Figure 1. Atypical pigmented nodule of 5 × 5 mm on upper lip.

Figure 2. (a) Multinucleated large polygonal keratinocytes with demarcated bright contour (→) containing a round dark nucleus with a peripheral bright dot arranged with a ring pattern at the upper level of epidermis; (b) Tzanck smear sample with degeneration of keratinocyte nuclei, and the multinucleated keratinocytes with the typical “ground glass” nuclei due to intranuclear viral particles that cause a peripheral distribution of the chromatin close to nuclear envelope. Polygonal keratinocytes detected at periphery of image. (Thin-prep Papanicolau, 40×).

proliferation of melanocytes, bulging within the dermal papilla, were organized as solitary units and oval demarcated nests [3]. Because the patient reported a recurrent infection of Herpes simplex virus on her upper lip, we allowed five days of follow-up, instead of a surgical approach. On the fifth day, a pustule was present on top of the nodule and a Tzanck test was performed; it showed keratinocytes with degeneration of nuclei, in which the multinucleated keratinocytes had the typical molded nuclei of Herpes infection (pomegranate seed appearance) (Figure 2(b)).

We treated the lesion with acyclovir for two weeks, and after this time it had decreased in diameter, no itching or pain was reported, and no further viral atypia were detected by either dermoscopy or RCM.


Melanocytic nevi are clinically significant in that their appearance can be similar to that of melanoma. Although clinical and dermoscopic features are usually sufficient to confirm a diagnosis of melanocytic nevi or melanoma, this may not always be the case. For instance, diagnosis can be complicated in cases where inflammatory disease or infection, such as Herpes virus, results in enlargement of the nevus, which can be confused with a hypopigmented nodular melanoma or hypopigmented nodular basal cell carcinoma [4,5].

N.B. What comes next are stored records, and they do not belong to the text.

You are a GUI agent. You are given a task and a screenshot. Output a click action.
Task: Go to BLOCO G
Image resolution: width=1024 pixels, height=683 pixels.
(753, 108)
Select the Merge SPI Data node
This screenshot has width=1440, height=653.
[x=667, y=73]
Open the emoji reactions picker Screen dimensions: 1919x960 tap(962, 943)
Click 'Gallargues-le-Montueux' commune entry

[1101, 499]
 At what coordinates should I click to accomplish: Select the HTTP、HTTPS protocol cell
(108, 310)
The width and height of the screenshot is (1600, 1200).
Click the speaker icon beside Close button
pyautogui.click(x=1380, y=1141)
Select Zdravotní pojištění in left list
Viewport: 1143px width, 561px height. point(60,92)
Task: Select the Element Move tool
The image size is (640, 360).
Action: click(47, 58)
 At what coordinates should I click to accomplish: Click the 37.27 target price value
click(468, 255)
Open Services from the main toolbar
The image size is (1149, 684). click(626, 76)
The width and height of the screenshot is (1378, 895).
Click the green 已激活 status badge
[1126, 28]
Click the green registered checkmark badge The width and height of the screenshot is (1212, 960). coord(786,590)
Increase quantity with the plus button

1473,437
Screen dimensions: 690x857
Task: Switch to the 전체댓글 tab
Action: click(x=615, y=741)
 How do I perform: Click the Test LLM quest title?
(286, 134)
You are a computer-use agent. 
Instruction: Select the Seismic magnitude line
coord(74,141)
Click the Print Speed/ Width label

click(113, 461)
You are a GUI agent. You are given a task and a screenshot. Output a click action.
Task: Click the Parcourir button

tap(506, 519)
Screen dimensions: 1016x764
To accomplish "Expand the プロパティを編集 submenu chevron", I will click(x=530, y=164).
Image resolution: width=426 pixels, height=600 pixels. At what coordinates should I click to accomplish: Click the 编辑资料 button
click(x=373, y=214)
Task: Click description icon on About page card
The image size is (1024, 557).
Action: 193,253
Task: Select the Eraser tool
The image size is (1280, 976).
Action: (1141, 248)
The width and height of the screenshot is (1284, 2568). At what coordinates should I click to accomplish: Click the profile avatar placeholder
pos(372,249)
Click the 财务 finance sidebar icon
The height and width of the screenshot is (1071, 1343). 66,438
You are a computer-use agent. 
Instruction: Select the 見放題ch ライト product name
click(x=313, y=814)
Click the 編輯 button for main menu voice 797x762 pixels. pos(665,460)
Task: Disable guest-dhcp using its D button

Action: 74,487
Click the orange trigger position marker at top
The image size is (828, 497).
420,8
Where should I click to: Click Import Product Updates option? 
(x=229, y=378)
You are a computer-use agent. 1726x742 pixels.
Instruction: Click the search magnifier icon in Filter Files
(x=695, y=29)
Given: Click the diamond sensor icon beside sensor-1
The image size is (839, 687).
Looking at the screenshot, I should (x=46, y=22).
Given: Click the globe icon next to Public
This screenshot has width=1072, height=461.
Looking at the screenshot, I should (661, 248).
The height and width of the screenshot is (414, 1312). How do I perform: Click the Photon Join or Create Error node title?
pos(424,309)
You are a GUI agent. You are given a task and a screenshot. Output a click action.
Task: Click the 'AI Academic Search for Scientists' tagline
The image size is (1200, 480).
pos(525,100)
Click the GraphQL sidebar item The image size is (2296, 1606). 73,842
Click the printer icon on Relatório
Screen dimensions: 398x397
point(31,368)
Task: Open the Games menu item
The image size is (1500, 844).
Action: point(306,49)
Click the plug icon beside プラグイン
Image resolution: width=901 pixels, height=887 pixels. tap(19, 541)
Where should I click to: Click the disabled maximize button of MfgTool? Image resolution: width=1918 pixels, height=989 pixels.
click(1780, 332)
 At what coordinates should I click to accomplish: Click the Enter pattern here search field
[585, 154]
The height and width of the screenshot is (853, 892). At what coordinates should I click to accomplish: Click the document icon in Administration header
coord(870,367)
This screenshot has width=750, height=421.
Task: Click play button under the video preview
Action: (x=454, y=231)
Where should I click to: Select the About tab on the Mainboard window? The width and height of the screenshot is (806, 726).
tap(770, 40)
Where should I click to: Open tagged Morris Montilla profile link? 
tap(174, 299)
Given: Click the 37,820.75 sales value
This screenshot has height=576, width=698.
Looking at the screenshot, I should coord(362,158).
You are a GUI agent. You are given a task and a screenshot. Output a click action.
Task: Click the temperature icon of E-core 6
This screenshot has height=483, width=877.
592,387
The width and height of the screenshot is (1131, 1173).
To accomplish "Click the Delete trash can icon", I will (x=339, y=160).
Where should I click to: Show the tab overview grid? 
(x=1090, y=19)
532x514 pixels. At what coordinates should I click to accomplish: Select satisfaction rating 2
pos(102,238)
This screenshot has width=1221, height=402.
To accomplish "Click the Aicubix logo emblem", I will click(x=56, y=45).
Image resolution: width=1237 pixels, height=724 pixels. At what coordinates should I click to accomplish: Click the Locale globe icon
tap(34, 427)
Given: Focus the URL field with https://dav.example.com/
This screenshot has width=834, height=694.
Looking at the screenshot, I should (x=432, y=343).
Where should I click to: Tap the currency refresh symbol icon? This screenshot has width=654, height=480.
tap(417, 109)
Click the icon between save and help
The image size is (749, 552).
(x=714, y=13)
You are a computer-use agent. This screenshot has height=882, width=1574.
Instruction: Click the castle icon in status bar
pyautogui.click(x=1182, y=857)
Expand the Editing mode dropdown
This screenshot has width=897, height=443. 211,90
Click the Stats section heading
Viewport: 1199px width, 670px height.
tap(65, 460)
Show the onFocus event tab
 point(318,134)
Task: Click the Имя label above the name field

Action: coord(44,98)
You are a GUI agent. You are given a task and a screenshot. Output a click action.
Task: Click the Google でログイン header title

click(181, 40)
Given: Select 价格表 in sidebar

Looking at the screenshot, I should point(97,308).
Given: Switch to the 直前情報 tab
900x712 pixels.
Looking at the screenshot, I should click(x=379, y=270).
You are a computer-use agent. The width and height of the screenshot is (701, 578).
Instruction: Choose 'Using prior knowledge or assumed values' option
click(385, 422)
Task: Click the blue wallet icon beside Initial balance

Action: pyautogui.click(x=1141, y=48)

On RCM, the architectural disarray at the dermal-epidermal junction, the diffuse dendritic and small bright cells corresponded to inflammation, and the large irregular blood vessels were not suggestive of either melanocytic or keratinocytic malignancy [2,3]. However, the presence of multinucleated keratinocytes with high refractile dots, distributed at the periphery close to the nuclear envelope, potentially suggested a viral infection.

Our original and first case in literature about RCM in Herpes simplex infection shows that clinical evaluation and dermoscopy may not be sufficient to obtain a satisfactory diagnosis, while RCM is actually a very advanced in vivo diagnostic tool; also, cytological analysis is still a traditional and very useful examination in doubtful cases.